Warm air rises. In a forced air incubator the fan keeps the air stirred up so the temperature should be the same throughout. That may not always work in some incubators or a homemade one, but in the good ones it works pretty well.
In a still air incubator it's important at what elevation you take the temperature. The normal recommendation is 101.5 F taken at the top of the eggs.
I don't trust any thermometer unless it has been calibrated. Were those three thermometers calibrated? Were they all at the same elevation?
The older and larger the embryos get the more they generate their own heat. To start with there isn't enough living mass to generate much heat but the closer you get to hatch the more heat they generate. If those eggs were in there less than two weeks they are not going to generate any noticeable heat.
The way the incubator is supposed to work, the heater comes on when the temperature drops below a certain level and then goes off when it warms up to a certain level. This is usually set at a very tight difference so it can cycle a lot. If something else light living body mass or a turner motor generates additional heat then it may take a slightly longer time for the thermostat to cycle. But the thermostat and thermometers are not going to be in exactly the same place. Depending on that placement you might see some differences.

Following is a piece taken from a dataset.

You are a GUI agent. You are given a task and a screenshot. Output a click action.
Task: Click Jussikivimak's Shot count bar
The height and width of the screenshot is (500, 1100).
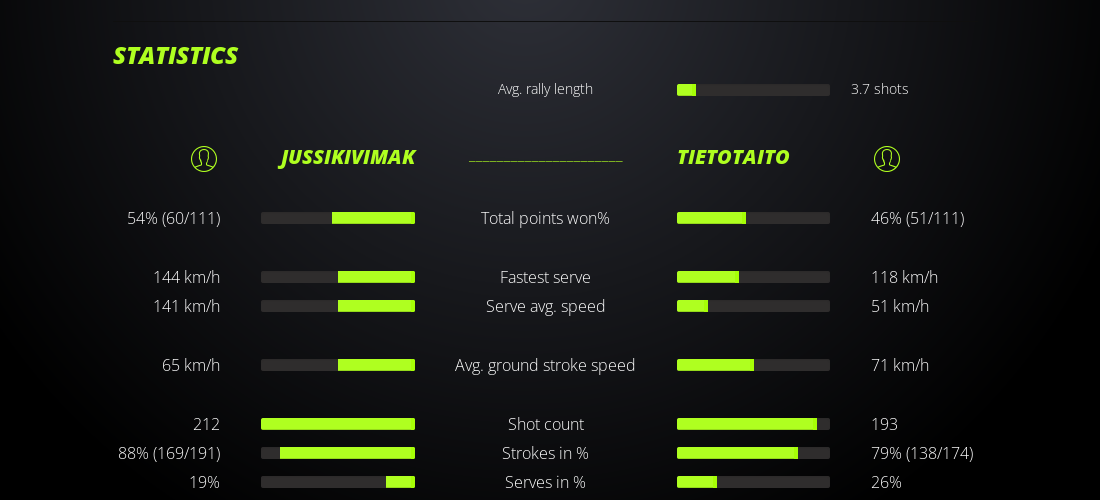338,424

In commercial hatcheries where they may have 60,000 or even 120,000 eggs in one incubator this generated heat is a big issue. They have to get the heat out of the middle of the incubator or hatcher so it doesn't cook the nearby eggs. Our incubators are not packed that tightly so it's not really an issue for us.
I don't know why your incubator spiked like that if it really did. I don't have any suggestions other than to take the temperature in a still air where you should and use calibrated thermometers.